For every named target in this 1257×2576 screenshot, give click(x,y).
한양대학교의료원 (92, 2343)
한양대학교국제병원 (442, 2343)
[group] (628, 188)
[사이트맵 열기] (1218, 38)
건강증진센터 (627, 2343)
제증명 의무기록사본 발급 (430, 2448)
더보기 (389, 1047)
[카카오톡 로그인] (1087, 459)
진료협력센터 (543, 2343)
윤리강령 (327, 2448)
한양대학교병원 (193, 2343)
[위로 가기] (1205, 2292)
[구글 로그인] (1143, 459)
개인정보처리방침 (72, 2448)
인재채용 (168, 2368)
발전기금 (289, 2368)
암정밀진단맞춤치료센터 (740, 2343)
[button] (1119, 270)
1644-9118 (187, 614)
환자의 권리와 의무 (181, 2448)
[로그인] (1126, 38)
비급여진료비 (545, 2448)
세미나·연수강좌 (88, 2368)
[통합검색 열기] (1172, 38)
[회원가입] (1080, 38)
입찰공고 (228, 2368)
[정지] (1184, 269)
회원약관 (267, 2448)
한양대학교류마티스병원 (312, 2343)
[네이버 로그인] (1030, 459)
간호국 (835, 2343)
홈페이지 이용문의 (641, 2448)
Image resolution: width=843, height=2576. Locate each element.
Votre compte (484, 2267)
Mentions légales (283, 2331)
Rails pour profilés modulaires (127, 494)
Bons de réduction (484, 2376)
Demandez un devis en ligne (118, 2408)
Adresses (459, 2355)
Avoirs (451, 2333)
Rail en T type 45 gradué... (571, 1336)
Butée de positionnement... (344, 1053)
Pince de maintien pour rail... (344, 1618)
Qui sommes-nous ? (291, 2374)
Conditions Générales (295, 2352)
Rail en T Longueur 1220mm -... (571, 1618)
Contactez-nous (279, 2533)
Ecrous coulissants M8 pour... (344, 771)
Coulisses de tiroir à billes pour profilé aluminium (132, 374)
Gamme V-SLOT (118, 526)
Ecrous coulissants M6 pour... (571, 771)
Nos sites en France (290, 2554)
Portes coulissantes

——————————

■ PROBLEM REQUIREMENTS: Could you copy every line in the records that holds "pour"?

■ RESULT OF THE TASK:
Rails pour profilés modulaires (127, 494)
Pince de maintien pour rail... (344, 1618)
Ecrous coulissants M8 pour... (344, 771)
Coulisses de tiroir à billes pour profilé aluminium (132, 374)
Ecrous coulissants M6 pour... (571, 771)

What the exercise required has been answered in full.